### INSTRUCTIONS TO FOLLOW:
Please copy the rows below exactly, every line as it appears.

(Part of a data file)

-- BEGIN --

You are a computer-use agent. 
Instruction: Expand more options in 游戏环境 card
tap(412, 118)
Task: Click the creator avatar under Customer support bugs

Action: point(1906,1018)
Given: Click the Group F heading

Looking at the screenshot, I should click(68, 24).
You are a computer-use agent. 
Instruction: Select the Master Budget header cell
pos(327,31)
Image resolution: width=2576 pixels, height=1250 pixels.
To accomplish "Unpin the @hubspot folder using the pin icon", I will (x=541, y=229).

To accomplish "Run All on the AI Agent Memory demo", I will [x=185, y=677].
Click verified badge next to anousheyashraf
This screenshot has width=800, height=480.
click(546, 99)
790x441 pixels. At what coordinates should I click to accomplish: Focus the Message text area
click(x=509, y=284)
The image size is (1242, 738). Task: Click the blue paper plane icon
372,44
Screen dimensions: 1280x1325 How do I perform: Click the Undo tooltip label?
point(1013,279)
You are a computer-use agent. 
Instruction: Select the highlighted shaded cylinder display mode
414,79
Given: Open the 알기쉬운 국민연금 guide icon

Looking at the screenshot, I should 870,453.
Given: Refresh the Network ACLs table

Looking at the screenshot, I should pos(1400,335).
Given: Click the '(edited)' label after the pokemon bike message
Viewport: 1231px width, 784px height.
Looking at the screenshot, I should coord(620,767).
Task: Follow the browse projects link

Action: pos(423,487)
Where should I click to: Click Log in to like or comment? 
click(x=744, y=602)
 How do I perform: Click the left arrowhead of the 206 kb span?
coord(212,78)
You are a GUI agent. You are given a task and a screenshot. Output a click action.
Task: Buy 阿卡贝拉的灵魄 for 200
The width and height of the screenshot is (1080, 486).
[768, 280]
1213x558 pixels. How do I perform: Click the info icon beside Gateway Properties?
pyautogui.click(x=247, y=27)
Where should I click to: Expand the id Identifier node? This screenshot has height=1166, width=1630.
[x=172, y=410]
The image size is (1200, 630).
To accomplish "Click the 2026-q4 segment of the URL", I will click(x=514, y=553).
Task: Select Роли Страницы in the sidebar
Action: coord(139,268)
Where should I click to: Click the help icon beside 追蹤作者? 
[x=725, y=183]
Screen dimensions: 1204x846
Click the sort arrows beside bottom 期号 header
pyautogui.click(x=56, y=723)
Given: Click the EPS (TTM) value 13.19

-- END --

### FINISHED ANSWER:
You are a computer-use agent. 
Instruction: Expand more options in 游戏环境 card
tap(412, 118)
Task: Click the creator avatar under Customer support bugs

Action: point(1906,1018)
Given: Click the Group F heading

Looking at the screenshot, I should click(68, 24).
You are a computer-use agent. 
Instruction: Select the Master Budget header cell
pos(327,31)
Image resolution: width=2576 pixels, height=1250 pixels.
To accomplish "Unpin the @hubspot folder using the pin icon", I will (x=541, y=229).

To accomplish "Run All on the AI Agent Memory demo", I will [x=185, y=677].
Click verified badge next to anousheyashraf
This screenshot has width=800, height=480.
click(546, 99)
790x441 pixels. At what coordinates should I click to accomplish: Focus the Message text area
click(x=509, y=284)
The image size is (1242, 738). Task: Click the blue paper plane icon
372,44
Screen dimensions: 1280x1325 How do I perform: Click the Undo tooltip label?
point(1013,279)
You are a computer-use agent. 
Instruction: Select the highlighted shaded cylinder display mode
414,79
Given: Open the 알기쉬운 국민연금 guide icon

Looking at the screenshot, I should 870,453.
Given: Refresh the Network ACLs table

Looking at the screenshot, I should pos(1400,335).
Given: Click the '(edited)' label after the pokemon bike message
Viewport: 1231px width, 784px height.
Looking at the screenshot, I should coord(620,767).
Task: Follow the browse projects link

Action: pos(423,487)
Where should I click to: Click Log in to like or comment? 
click(x=744, y=602)
 How do I perform: Click the left arrowhead of the 206 kb span?
coord(212,78)
You are a GUI agent. You are given a task and a screenshot. Output a click action.
Task: Buy 阿卡贝拉的灵魄 for 200
The width and height of the screenshot is (1080, 486).
[768, 280]
1213x558 pixels. How do I perform: Click the info icon beside Gateway Properties?
pyautogui.click(x=247, y=27)
Where should I click to: Expand the id Identifier node? This screenshot has height=1166, width=1630.
[x=172, y=410]
The image size is (1200, 630).
To accomplish "Click the 2026-q4 segment of the URL", I will click(x=514, y=553).
Task: Select Роли Страницы in the sidebar
Action: coord(139,268)
Where should I click to: Click the help icon beside 追蹤作者? 
[x=725, y=183]
Screen dimensions: 1204x846
Click the sort arrows beside bottom 期号 header
pyautogui.click(x=56, y=723)
Given: Click the EPS (TTM) value 13.19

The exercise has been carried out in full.